I've got zero experience with drawing in real life and I don't have a tablet. Neither do I know anything about human proportions. But I do know my way around Photoshop & Pixelmator. My goal is to draw people somewhat like:

enter image description here

Are there any good tutorials or books out there which I should check out? I don't want to mess with it until it looks good, I'd rather start bit by bit so I get good at it.

(Image from American Presidents by Peripatetic)

  • somewhat like what...the South-Parkish drawing or the Oil Painting portraits?
    – DA01
    Feb 21, 2012 at 6:31
  • @DA01 lol I know! I suspect the answer is "yes"
    – horatio
    Feb 21, 2012 at 16:54

4 Answers 4


Without a tablet or touch device, your best bet is to use vector graphics. I mean, some pretty incredible drawings have been done using mice and trackballs, but it takes a lot of time and patience to develop the kind of control you need for drawing on such devices. If you're doing raster drawing though, you're better off just spending $40-50 to get an entry level tablet (especially since you won't have pressure sensitivity without it).

But that particular graphic looks like it was done using vector shapes/paths, and something like that can be easily created using a mouse and any graphics program that supports custom shapes/paths (e.g. Photoshop's pen tool).

As far as learning how to draw people, that's something that takes a bit of study, but there are tons of books on figure drawing and drawing human anatomy.

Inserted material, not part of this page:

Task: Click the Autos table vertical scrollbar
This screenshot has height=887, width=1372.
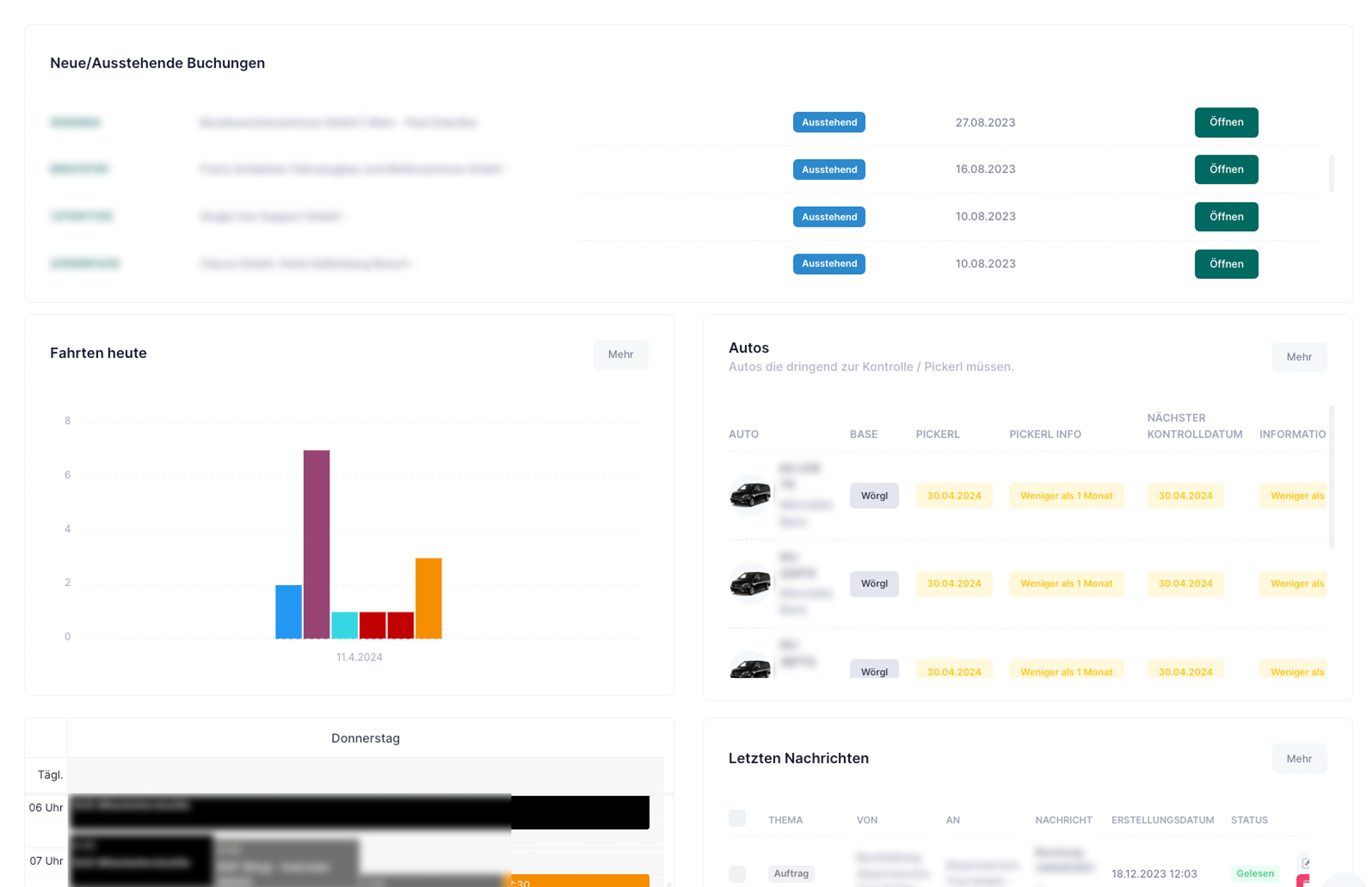Action: (x=1331, y=477)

A trip to the local library or a quick search on Amazon should turn up plenty. However, you may want to focus on cartoon-specific books, since that's the style you're shooting for, and cartoon/comic-book characters have very different and highly stylized proportions.

Assuming you have that iPad app, I would start by picking up a copy of Inkscape, Gimp, Illustrator, Photoshop, or even Fireworks, and then start copying the different presidents. Try to copy them as accurately as a possible, going through all the different presidents. And when you're done, start from George Washington again and make another set of copies. With each new set, you should get better, and you can compare the different versions to monitor your own progress.

This might seem tedious and uncreative, but this is a basic training technique that most figure-drawing and painting students have to go through. And it's especially helpful when learning how to emulate a particular style.

  • 3
    Jef the more you replicate/repeat something, the more you get used to it, the more you begin to realize how everything is made and it will enable you to make your own character based on that knowledge. Though here's a simple advice: Look at that character as primitive shapes that are overlapping each other. i.e. Torso = rectangle with rounded corners, Legs = long rectangles, head is more or less circle'ish with a V shape "cut" in the forehead so the hair shows up from behind the head and so on..
    – Joonas
    Feb 20, 2012 at 7:33

Lèse majesté is offering solid advice. My own recommendation on where to start would be to find local evening classes in drawing. There are several levels of skill to master: knowing how to see (not as obvious as you'd think), knowing how to draw, and knowing how to draw with a tablet.

In most countries there are the equivalent of American community colleges that offer free or very inexpensive evening or weekend courses in a wide range of subjects. One near me has everything from managing databases to making cookies, with about everything you could imagine in between. They offer various levels of art and drawing classes.

Beyond that, it's practice, practice, practice until your eyes glaze over and your wrist can't take any more pain, then do it all again the next day and the next. There is no substitute. Somewhere along the way you'll find your own preferred style, and you'll be on your way. Ken Robinson's description of Matt Groening's start as a cartoonist illustrates the point quite well, I think.

  • Very interesting reading... Bill Watterson (Calvin & Hobbes) was pretty much the same growing up, and likewise with Jack Kirby (Captain America, F4, Hulk, X-Men, etc.) and probably most professional cartoonists and comic book artists. Feb 20, 2012 at 3:37

A most excellent resource would be "Drawing on the Right Side of the Brain" by Betty Edwards. I myself and a few other friends have graduated from "cartoons" to very realistic depictions of human anatomy using the techniques she promotes. Actually, our cartoons have become better as a result of her applications. Also, it can be lots of fun rather than tedium. And, you'll get to know yourself and your brain a little more intimately.

  • I owned a well-worn copy of that book, and even recommend it for the lessons, but as a wizened old BFA holder, I think anything sciencey in that book should be held with deep suspicion. I personally found that the act of drawing is intensely analytic, quite the opposite of her thesis, and the major breakthroughs I have had with respect to realism came from an analytical approach. And sheer time and effort.
    – horatio
    Feb 21, 2012 at 19:10

Most big box book stores will have a large(ish) discount art section and there's usually 2 or 3 anatomy/life drawing books to be had for about $10. Pick one up.

If you are really serious about pursuing it further, lots of local colleges and some larger community education centers will have life drawing courses semi-regularly where they bring in models for you to use.